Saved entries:

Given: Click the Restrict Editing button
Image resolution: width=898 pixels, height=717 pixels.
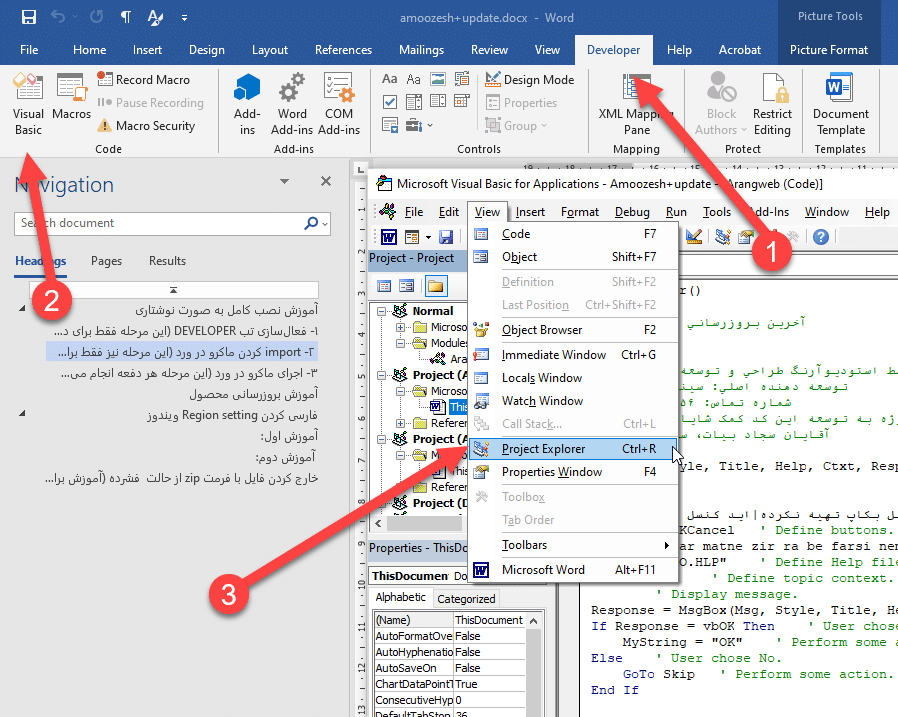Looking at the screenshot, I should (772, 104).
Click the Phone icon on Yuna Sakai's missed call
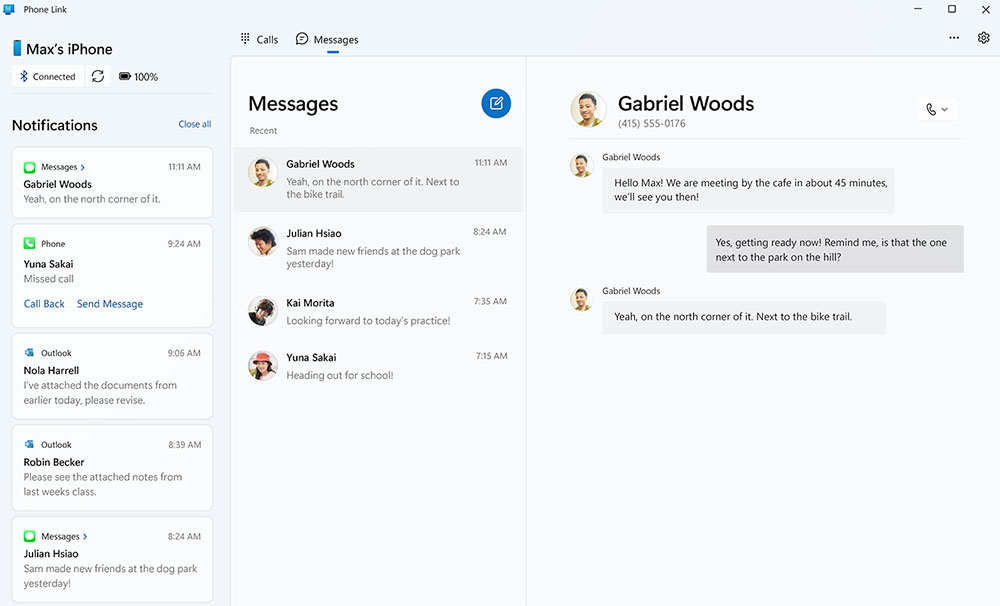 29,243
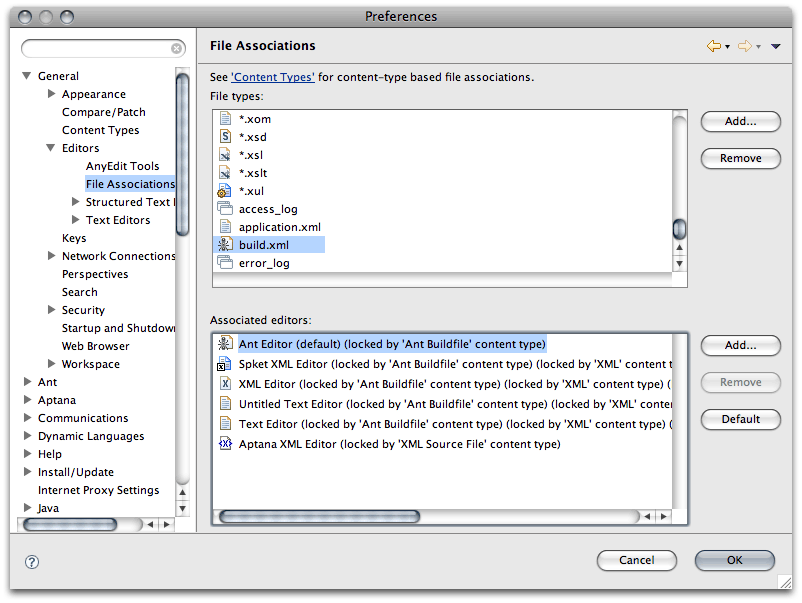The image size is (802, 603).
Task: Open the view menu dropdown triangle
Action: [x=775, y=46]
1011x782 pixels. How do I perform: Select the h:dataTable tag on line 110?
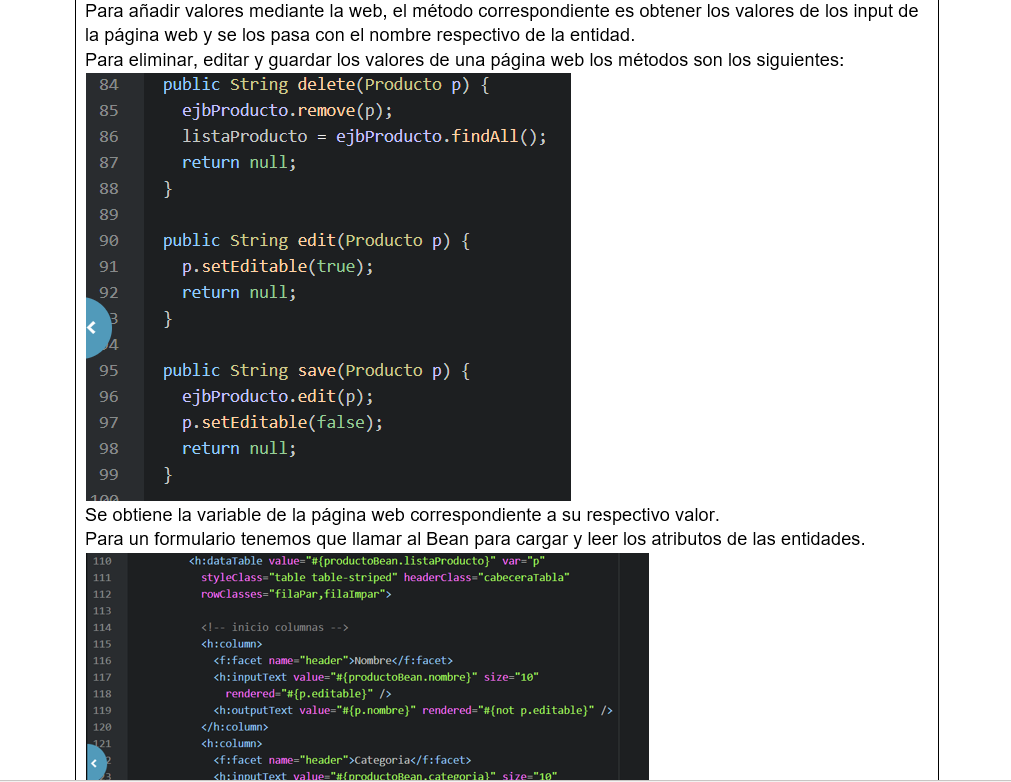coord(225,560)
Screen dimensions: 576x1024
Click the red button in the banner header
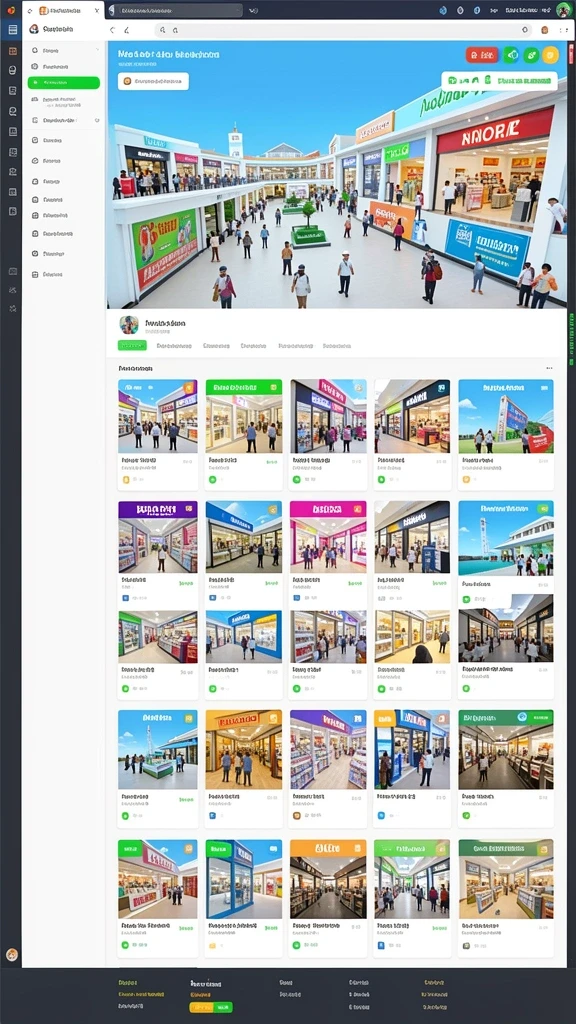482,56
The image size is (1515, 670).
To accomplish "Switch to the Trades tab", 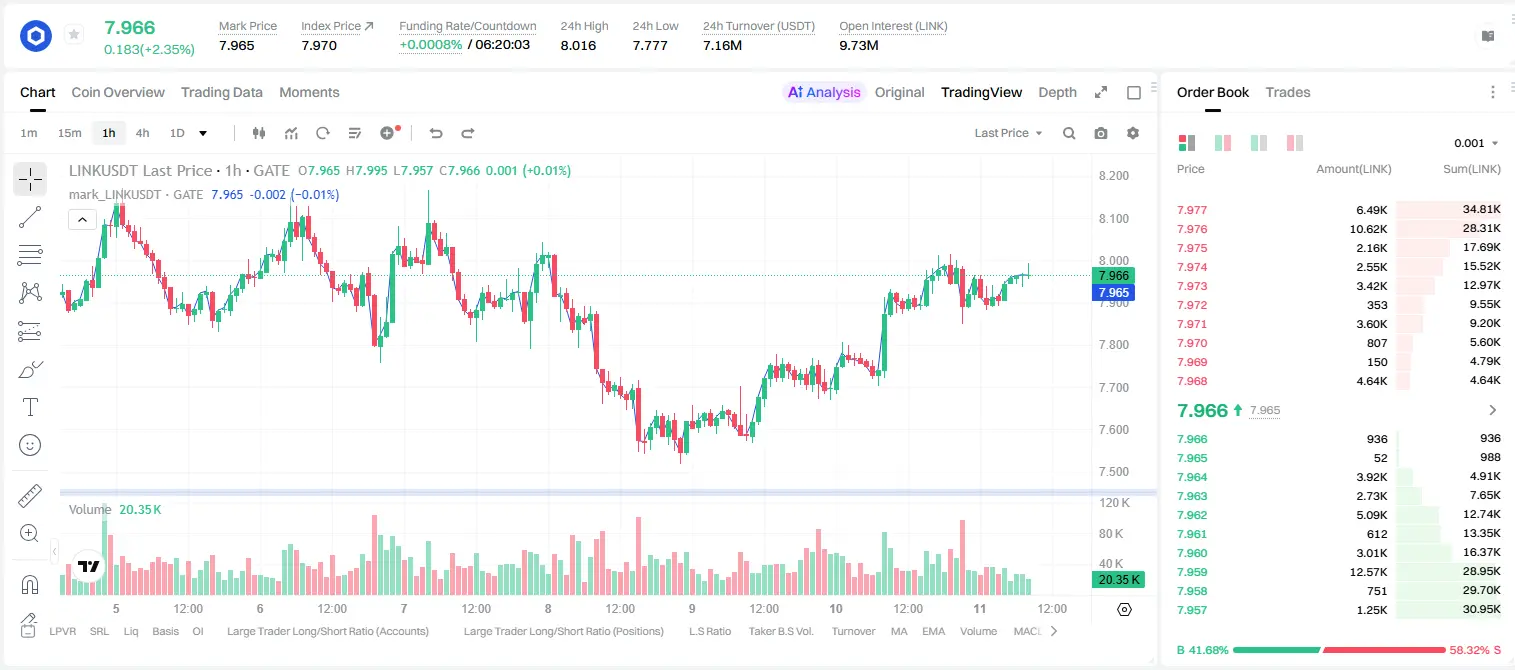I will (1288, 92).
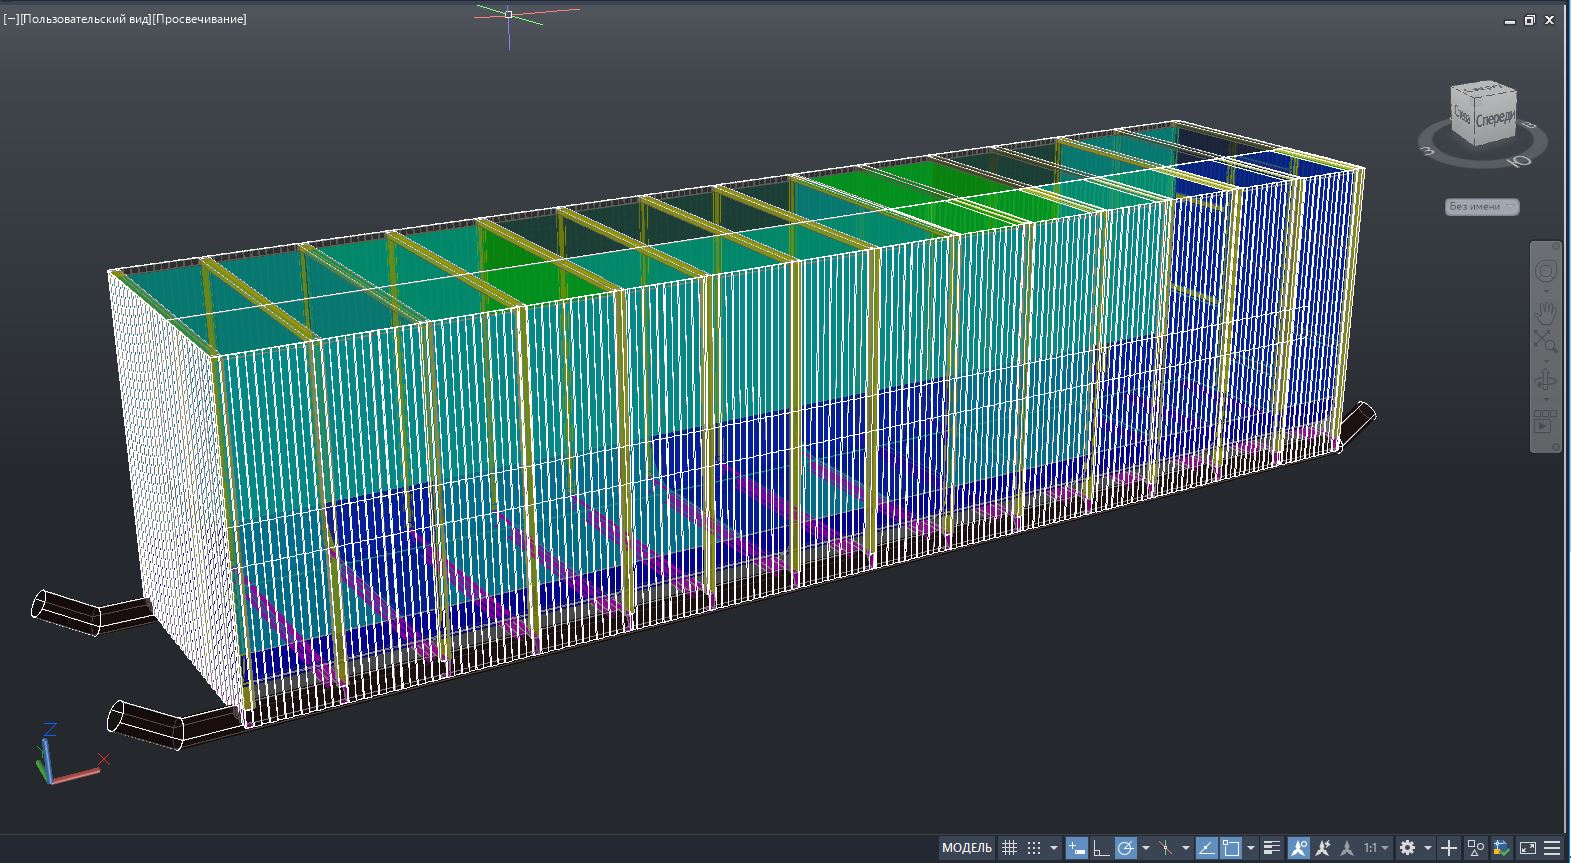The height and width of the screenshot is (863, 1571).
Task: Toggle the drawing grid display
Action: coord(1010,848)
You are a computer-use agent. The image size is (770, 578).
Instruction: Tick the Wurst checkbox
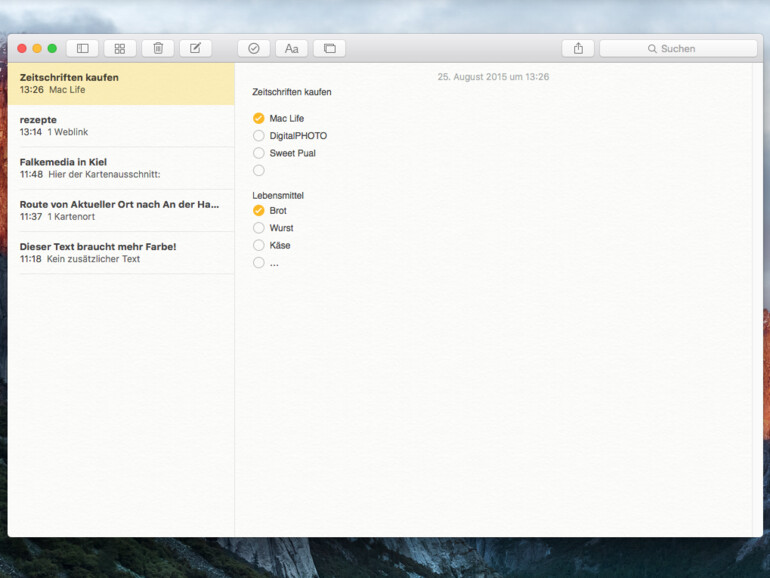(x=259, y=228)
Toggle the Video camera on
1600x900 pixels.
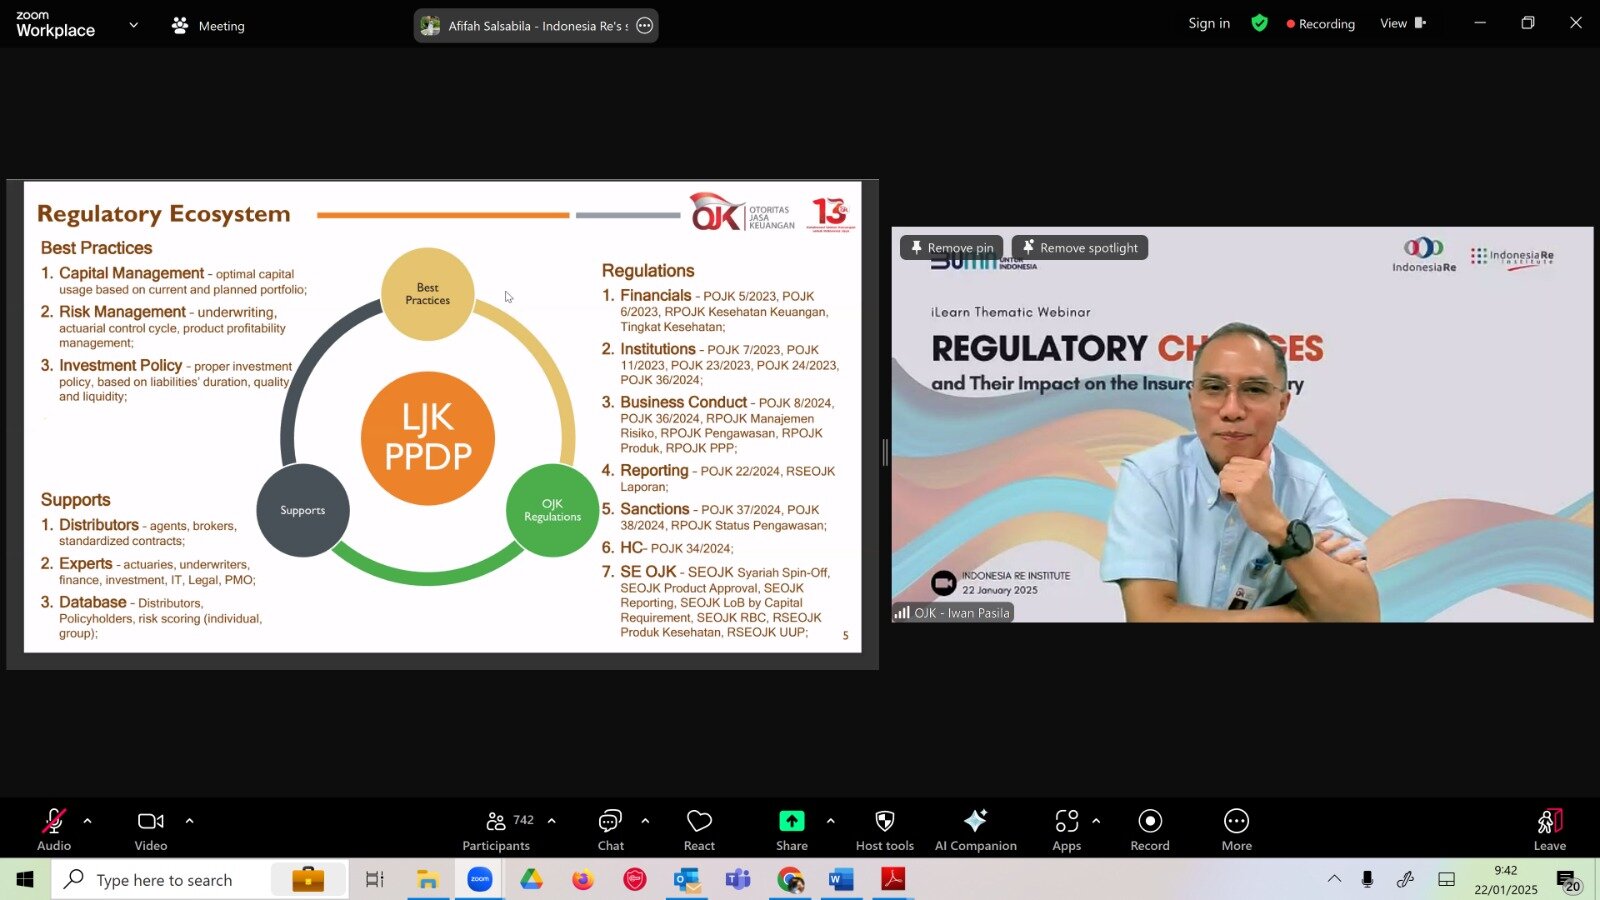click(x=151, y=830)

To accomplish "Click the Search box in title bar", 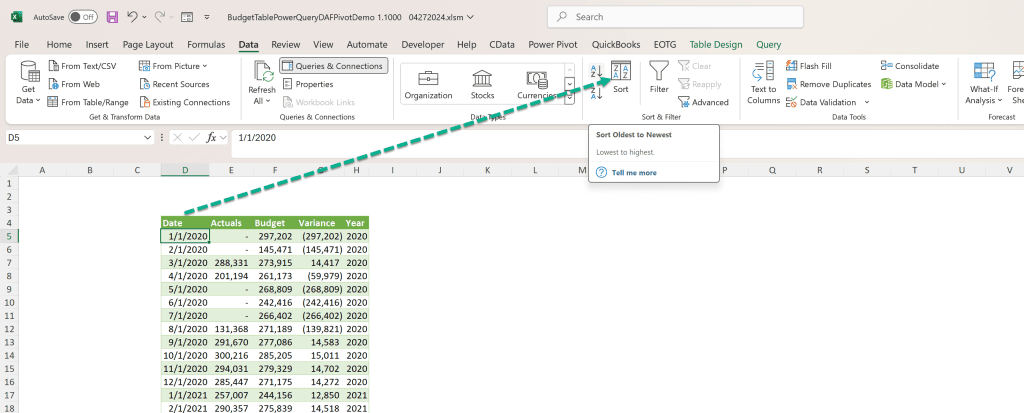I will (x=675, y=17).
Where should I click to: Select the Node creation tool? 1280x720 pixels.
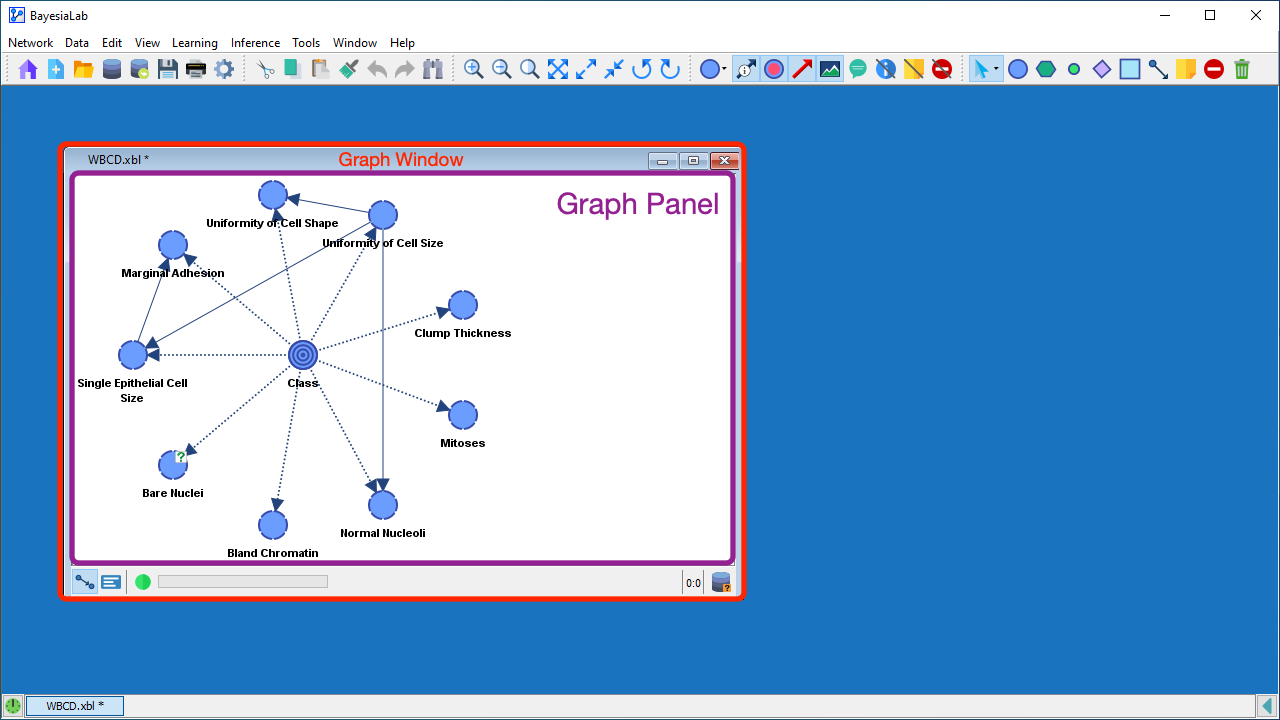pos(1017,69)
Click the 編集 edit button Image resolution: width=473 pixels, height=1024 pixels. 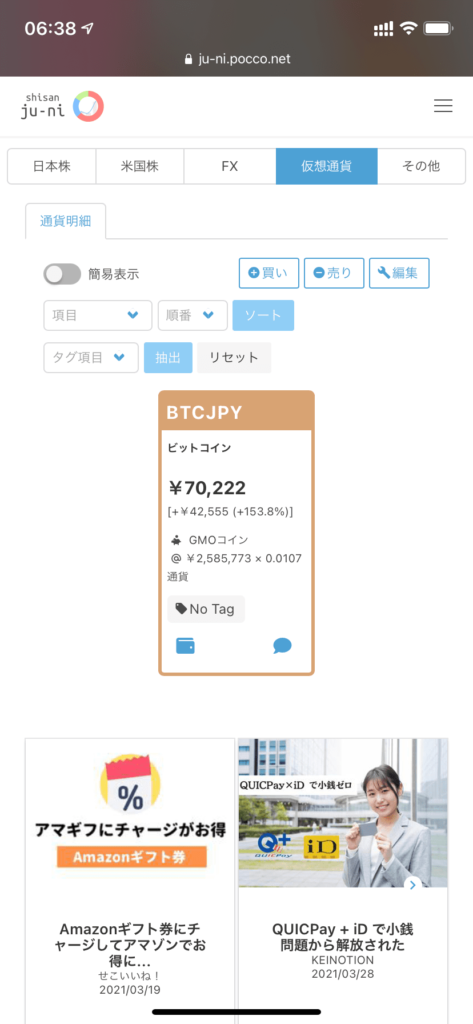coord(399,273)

#### Instructions for the task
Your answer must be the exact lines of the records from the first one through the line containing "The image size is (1515, 670).", with no pictures in it.

#### Reply
Given: Click the Restrict Editing button
Image resolution: width=898 pixels, height=717 pixels.
Looking at the screenshot, I should (772, 104).
Click the Phone icon on Yuna Sakai's missed call
 29,243
The image size is (802, 603).
Task: Open the view menu dropdown triangle
Action: [x=775, y=46]
1011x782 pixels. How do I perform: Select the h:dataTable tag on line 110?
coord(225,560)
Screen dimensions: 576x1024
Click the red button in the banner header
482,56
The image size is (1515, 670).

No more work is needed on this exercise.